Numbers just too much for X Factor fans

SANS - Survey on application security programs

Ofcom has cleared the way for iPhone voting applications for TV.

Voting through specially-formatted text messages, or calls to sequential numbers, could soon be a thing of the past as the regulator has finally clarified the rules on applications that allow one to vote, and pay, though an application installed on the phone.

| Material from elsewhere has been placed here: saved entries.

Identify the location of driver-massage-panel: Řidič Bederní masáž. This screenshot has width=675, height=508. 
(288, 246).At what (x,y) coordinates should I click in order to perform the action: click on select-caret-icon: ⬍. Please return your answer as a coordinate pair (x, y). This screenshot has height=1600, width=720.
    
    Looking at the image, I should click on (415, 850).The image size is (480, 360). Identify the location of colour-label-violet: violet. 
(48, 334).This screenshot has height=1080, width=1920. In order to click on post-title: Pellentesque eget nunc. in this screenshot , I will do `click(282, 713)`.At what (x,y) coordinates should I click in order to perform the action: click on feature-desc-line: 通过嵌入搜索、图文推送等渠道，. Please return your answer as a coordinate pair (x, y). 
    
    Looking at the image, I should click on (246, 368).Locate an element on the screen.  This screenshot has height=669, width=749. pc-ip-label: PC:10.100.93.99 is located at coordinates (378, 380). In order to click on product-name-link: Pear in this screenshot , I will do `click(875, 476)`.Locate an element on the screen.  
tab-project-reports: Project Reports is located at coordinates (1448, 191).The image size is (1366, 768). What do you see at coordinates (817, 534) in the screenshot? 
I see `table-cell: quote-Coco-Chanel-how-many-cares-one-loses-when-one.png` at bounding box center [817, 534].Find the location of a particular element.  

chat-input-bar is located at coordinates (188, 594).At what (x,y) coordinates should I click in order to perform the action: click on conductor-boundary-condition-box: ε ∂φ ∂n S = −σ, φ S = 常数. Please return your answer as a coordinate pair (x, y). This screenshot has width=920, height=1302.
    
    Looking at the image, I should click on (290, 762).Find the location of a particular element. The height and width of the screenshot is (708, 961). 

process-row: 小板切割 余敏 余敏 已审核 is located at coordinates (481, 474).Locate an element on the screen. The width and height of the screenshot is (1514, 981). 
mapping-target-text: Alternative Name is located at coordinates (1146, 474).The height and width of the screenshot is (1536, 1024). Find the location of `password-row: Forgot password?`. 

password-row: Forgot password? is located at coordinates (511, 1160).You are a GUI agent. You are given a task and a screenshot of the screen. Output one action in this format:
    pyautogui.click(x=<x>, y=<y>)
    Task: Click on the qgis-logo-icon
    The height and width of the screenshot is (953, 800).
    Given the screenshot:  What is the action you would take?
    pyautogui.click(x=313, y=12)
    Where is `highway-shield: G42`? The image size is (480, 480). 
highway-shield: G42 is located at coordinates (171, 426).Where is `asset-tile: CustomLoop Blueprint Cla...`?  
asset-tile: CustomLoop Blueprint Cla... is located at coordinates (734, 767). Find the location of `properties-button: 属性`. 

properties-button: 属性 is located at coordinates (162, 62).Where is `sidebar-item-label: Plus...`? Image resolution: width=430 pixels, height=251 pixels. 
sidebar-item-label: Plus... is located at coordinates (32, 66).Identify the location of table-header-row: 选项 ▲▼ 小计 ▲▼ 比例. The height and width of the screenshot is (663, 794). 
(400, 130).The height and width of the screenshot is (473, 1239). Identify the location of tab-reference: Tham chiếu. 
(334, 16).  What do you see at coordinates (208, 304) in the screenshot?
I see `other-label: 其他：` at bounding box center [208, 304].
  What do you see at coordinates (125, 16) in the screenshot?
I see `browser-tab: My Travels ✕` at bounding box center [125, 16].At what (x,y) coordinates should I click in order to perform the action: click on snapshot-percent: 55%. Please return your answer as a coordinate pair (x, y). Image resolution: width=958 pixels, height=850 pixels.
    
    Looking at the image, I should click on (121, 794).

Text voting is an important revenue stream for some of the most popular TV shows today, and that's despite the complexity of the voting process that's crying out for simplification with an app running on the phone. But the complexity of the rules, which were drafted before mobile applications took off, has discouraged any development in that direction.

Basically Ofcom has said that voting apps are OK, as long as viewers are warned about the cost. The app can't add features either; everything must be possible without the app to avoid it turning into an advert for a specific platform, something Nokia will have to take on board when it considers adding voting to its (Symbian-only) X Factor application.

But in-app voting is a blindingly obvious development, which would have arrived years ago if the premium-rate industry wasn't still reeling from the scandals of 2007. Back then it emerged that votes submitted through different channels were being treated differently, sometimes even ignored completely, not to mention the times that viewers were invited to vote during repeated shows. Unsurprisingly Ofcom is adamant that votes submitted through mobile applications are treated identically to any other.

Technically the process is trivial - all the popular platforms (including the iPhone) can send an SMS from within an application, allowing the developer to present pictures of, say, The X Factor finalists and inviting viewers to tap on the face they love the most. A warning might pop up, but that's a minor thing compared to the complexity of sending a specially-formatted text message, or sending a message to a finalist-specific number - something that's beyond a surprising number of viewers*.

The development is a small one, but the impact will be great, and it will be interesting to see what difference it makes to next year's X Factor. ®

* Most memorable was the text message submitted to Big Brother when O2 was sponsor, which threw the automated system for some reason: "I wnt to keep in the girl with the big tits" - clearly the work of someone who would benefit from a tap-to-vote application.